Abstract
Rationale
Prepulse inhibition (PPI) represents a normal sensorimotor gating response that is typically impaired in schizophrenic patients. It is known that cannabinoid CB1 agonists reduce sensorimotor gating in rats, suggesting that the CB1 receptor and the cannabinoid system are involved in sensorimotor gating.
Objective
The objective was to study the effects of AM404, an anandamide reuptake and degradation inhibitor, on PPI and startle response in Swiss mice.
Methods
AM404 was injected either acutely (0, 2.5 and 5 mg/kg i.p.) or chronically (5 mg/kg daily, 7 days).
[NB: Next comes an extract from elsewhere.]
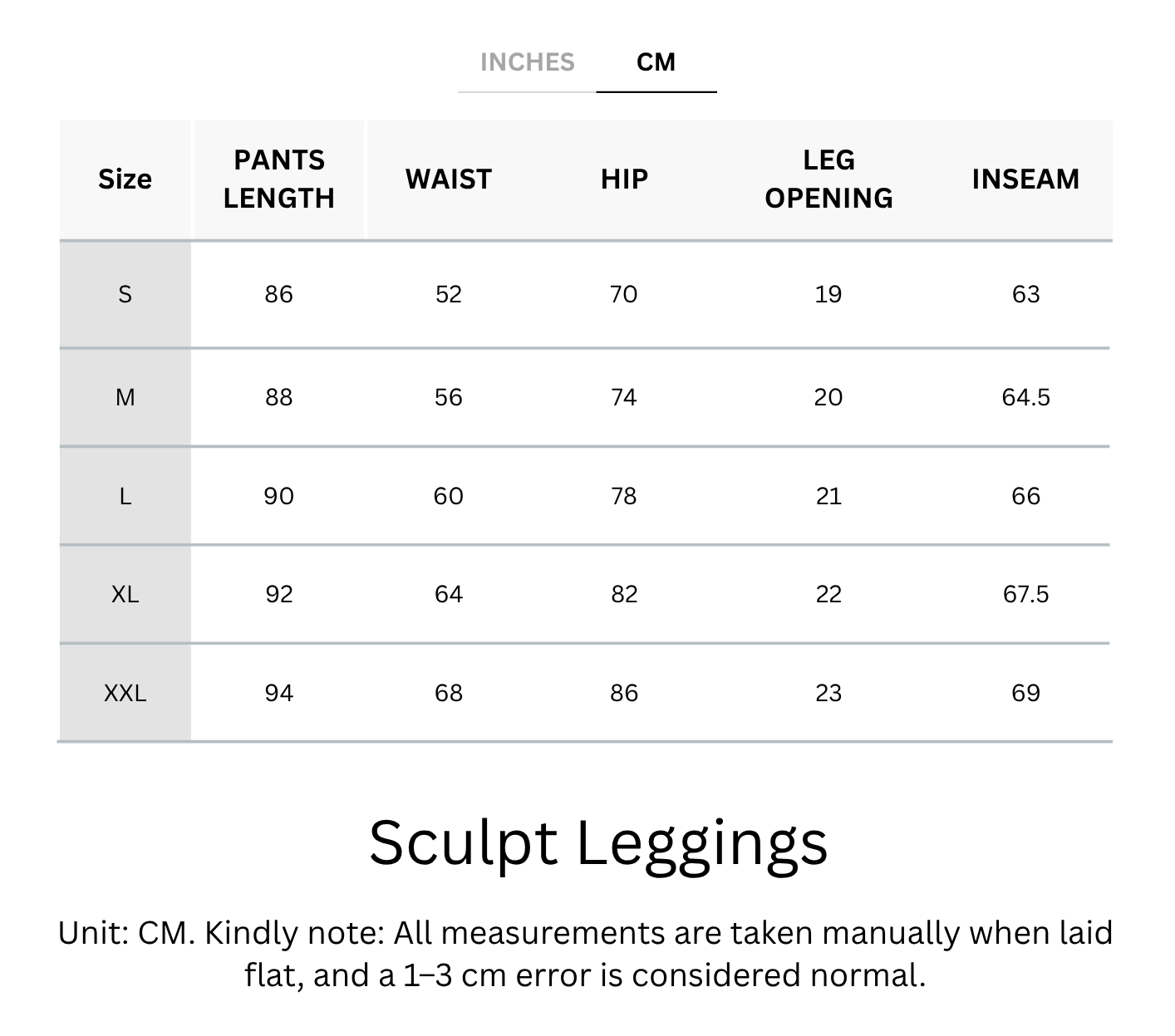Select the S size row label
The width and height of the screenshot is (1175, 1036).
pos(125,294)
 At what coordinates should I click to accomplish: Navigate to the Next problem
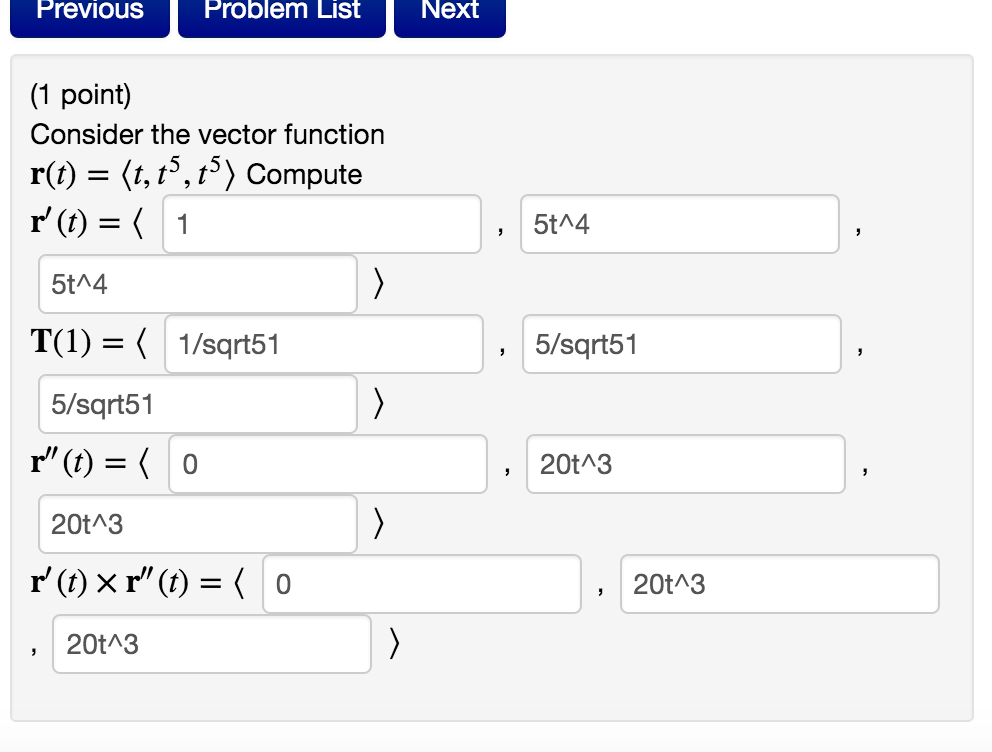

The PPI protocol was based on standard methodologies using acoustic stimuli (pulse 120 dB; prepulses 70 dB and 80 dB). SR141716A, a CB1 antagonist, was employed for further confirmation of the involvement of CB1 receptors.
Results
Acute AM404 (5 mg/kg) disrupted PPI (70-dB prepulse, P<0.05) and enhanced the startle response after the 2.5-mg/kg dose (P<0.01). Chronic AM404 disrupted PPI after both 70-dB (P<0.01) and 80-dB prepulses (P<0.05). These effects were blocked after SR141716A cotreatment.
Conclusions
The data indicate that AM404 (5 mg/kg) acts as a psychodysleptic, altering PPI through stimulation of cannabinoid CB1 receptors, pointing to a possible “psychosis-like” state after enhancement of anandamide bioavailability. The startle response was enhanced only following a lower AM404 dose (2.5 mg/kg), indicating that AM404 induced hyperreactivity at a dose that did not affect PPI, further reinforcing a selective disruption of PPI.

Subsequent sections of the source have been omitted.